- **EXERCISE BRIEF**: Return each entry below without any alteration.

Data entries
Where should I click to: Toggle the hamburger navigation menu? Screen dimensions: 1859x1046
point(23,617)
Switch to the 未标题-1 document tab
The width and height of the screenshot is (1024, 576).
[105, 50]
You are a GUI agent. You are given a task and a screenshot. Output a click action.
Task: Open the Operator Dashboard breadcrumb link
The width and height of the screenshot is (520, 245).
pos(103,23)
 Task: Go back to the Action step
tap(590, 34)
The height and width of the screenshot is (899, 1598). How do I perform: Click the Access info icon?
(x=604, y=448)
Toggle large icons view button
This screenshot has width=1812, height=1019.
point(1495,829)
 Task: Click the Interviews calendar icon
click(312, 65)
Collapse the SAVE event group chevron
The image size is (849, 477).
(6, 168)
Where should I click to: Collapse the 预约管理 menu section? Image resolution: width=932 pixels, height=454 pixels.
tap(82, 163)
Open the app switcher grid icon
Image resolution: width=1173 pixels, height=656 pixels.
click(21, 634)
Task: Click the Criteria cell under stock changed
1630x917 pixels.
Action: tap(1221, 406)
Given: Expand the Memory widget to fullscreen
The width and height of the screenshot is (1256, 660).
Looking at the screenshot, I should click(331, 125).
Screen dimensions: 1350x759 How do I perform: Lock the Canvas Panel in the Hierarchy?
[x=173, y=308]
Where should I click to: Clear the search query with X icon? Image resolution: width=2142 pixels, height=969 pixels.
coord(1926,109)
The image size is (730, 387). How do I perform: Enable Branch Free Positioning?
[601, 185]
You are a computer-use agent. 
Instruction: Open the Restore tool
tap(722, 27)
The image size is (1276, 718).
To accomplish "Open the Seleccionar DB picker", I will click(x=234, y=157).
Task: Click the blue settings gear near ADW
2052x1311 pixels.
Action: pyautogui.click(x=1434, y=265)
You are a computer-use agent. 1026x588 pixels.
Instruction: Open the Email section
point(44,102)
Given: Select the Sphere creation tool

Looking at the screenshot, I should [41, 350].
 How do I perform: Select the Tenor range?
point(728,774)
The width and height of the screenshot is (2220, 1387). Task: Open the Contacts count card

- **EXERCISE RESPONSE**:
Where should I click to: Toggle the hamburger navigation menu? Screen dimensions: 1859x1046
point(23,617)
Switch to the 未标题-1 document tab
The width and height of the screenshot is (1024, 576).
[105, 50]
You are a GUI agent. You are given a task and a screenshot. Output a click action.
Task: Open the Operator Dashboard breadcrumb link
The width and height of the screenshot is (520, 245).
pos(103,23)
 Task: Go back to the Action step
tap(590, 34)
The height and width of the screenshot is (899, 1598). How do I perform: Click the Access info icon?
(x=604, y=448)
Toggle large icons view button
This screenshot has width=1812, height=1019.
point(1495,829)
 Task: Click the Interviews calendar icon
click(312, 65)
Collapse the SAVE event group chevron
The image size is (849, 477).
(6, 168)
Where should I click to: Collapse the 预约管理 menu section? Image resolution: width=932 pixels, height=454 pixels.
tap(82, 163)
Open the app switcher grid icon
Image resolution: width=1173 pixels, height=656 pixels.
click(21, 634)
Task: Click the Criteria cell under stock changed
1630x917 pixels.
Action: tap(1221, 406)
Given: Expand the Memory widget to fullscreen
The width and height of the screenshot is (1256, 660).
Looking at the screenshot, I should click(331, 125).
Screen dimensions: 1350x759 How do I perform: Lock the Canvas Panel in the Hierarchy?
[x=173, y=308]
Where should I click to: Clear the search query with X icon? Image resolution: width=2142 pixels, height=969 pixels.
coord(1926,109)
The image size is (730, 387). How do I perform: Enable Branch Free Positioning?
[601, 185]
You are a computer-use agent. 
Instruction: Open the Restore tool
tap(722, 27)
The image size is (1276, 718).
To accomplish "Open the Seleccionar DB picker", I will click(x=234, y=157).
Task: Click the blue settings gear near ADW
2052x1311 pixels.
Action: pyautogui.click(x=1434, y=265)
You are a computer-use agent. 1026x588 pixels.
Instruction: Open the Email section
point(44,102)
Given: Select the Sphere creation tool

Looking at the screenshot, I should [41, 350].
 How do I perform: Select the Tenor range?
point(728,774)
The width and height of the screenshot is (2220, 1387). Task: Open the Contacts count card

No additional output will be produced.